Parce qu’apprendre le français, c'est pas uniquement apprendre de la grammaire ou de l'orthographe; c'est aussi faire un peu de philosophie, avoir une conception de l'être humain au centre de la société, du respect des droits de l'homme et, en même temps, avoir un intérêt pour l'histoire, les humanités.

Mais la francophonie, c'est aussi respecter la langue anglaise, mais faire en sorte que les Canadiens du Manitoba puissent passer du français à l'anglais, de l'anglais au français sans effort.

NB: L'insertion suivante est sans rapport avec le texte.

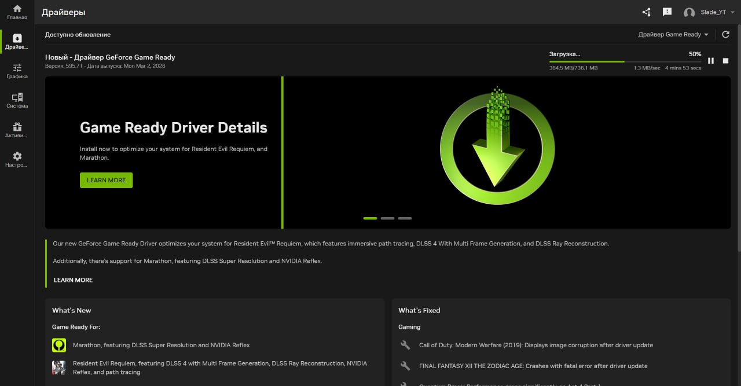Open the Система sidebar icon
This screenshot has height=386, width=741.
17,100
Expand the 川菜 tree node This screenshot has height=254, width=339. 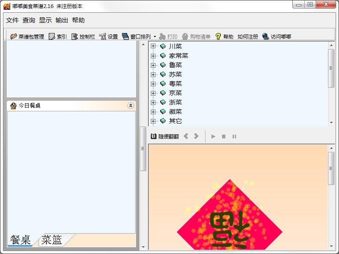click(x=153, y=46)
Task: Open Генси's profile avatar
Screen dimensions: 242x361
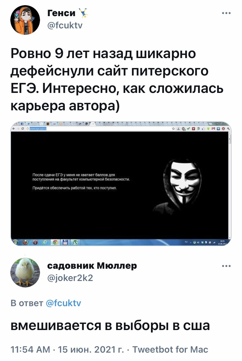Action: [x=25, y=20]
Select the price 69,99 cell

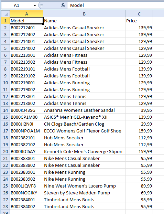pyautogui.click(x=139, y=193)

Tout cela s’appuie sur une coopération universitaire, une coopération de recherche.

L'ambassadeur de France Michel Miraillet, de passage à Winnipeg le 22 mars 2023.

L'ambassadeur de France Michel Miraillet, de passage à Winnipeg le 22 mars 2023

PHOTO : RADIO-CANADA / GAVIN BOUTROY

Vous avez rencontré plusieurs ministres pendant votre séjour au Manitoba, dont la première ministre, la ministre des Affaires francophones et le ministre du Développement économique, de l’Investissement et du Commerce. Quels sujets avez-vous abordés avec eux?

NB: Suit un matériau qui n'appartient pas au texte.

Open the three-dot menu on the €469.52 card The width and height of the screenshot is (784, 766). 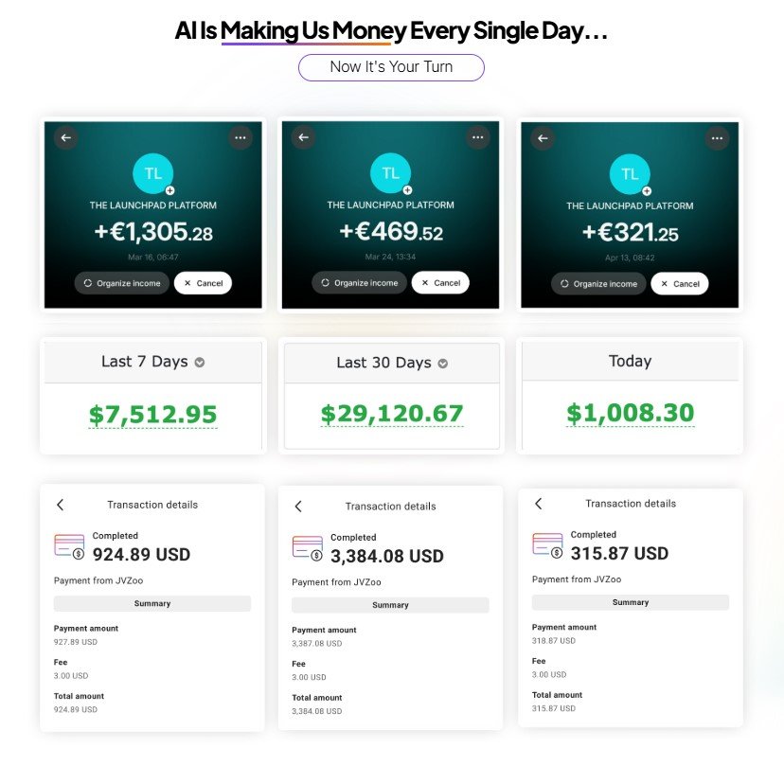478,136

C'est très simple : le fait que la France entend être un partenaire du Manitoba. Nous entendons être là. Si vous voulez, c'est une première visite, donc quelque part, il y a un aspect courtoisie auquel j'attache beaucoup d'importance.

Mon souci, c'est de faire venir des membres du gouvernement dans ce pays, et je pense pouvoir le faire dans une échéance assez proche, et donc j'ai besoin de connaître mes interlocuteurs, j'ai besoin de les rencontrer.

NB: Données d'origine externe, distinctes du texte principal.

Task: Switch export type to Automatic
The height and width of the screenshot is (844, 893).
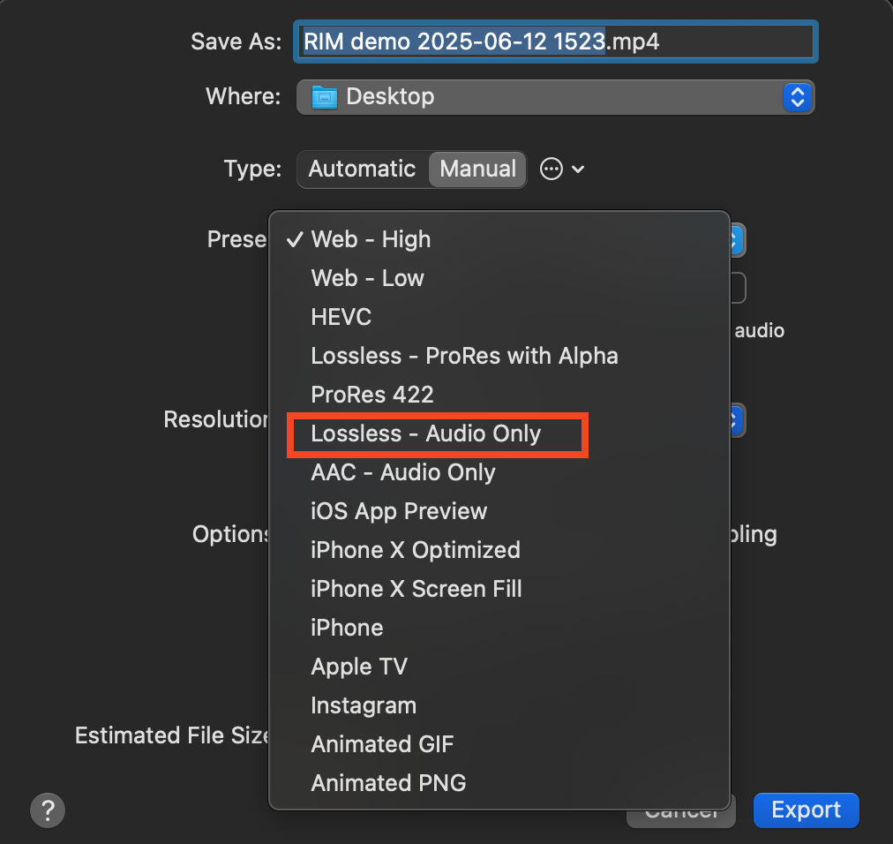Action: [x=362, y=169]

Nous avons parlé naturellement de l'importance que nous attachons à cette relation décomplexée sur la question de la francophonie, mais, en même temps, de l'intérêt que nous avons en matière économique pour le développement de notre relation bilatérale dans le cadre [de l’Accord économique et commercial global], par exemple.

On manque d'enseignants francophones, on manque de professionnels de la santé qui peuvent servir les gens en français ici, et la reconnaissance des diplômes est un problème récurrent. Avez-vous eu des discussions sur ce sujet lors de vos rencontres, et où en sommes-nous sur ces sujets?

C’est un dossier que nous avons abordé un peu de côté, simplement en rappelant que certaines provinces comme l'Ontario ou le Québec, maintenant, reconnaissaient un master en enseignement du français comme diplôme et que ça permettait à ces étudiants de master français à la fin de pouvoir venir au Canada.

Il appartient au gouvernement du Manitoba de réfléchir à cette perspective.

Cette entrevue a été synthétisée à des fins de clarté. L’ensemble des sujets abordés est disponible dans la vidéo.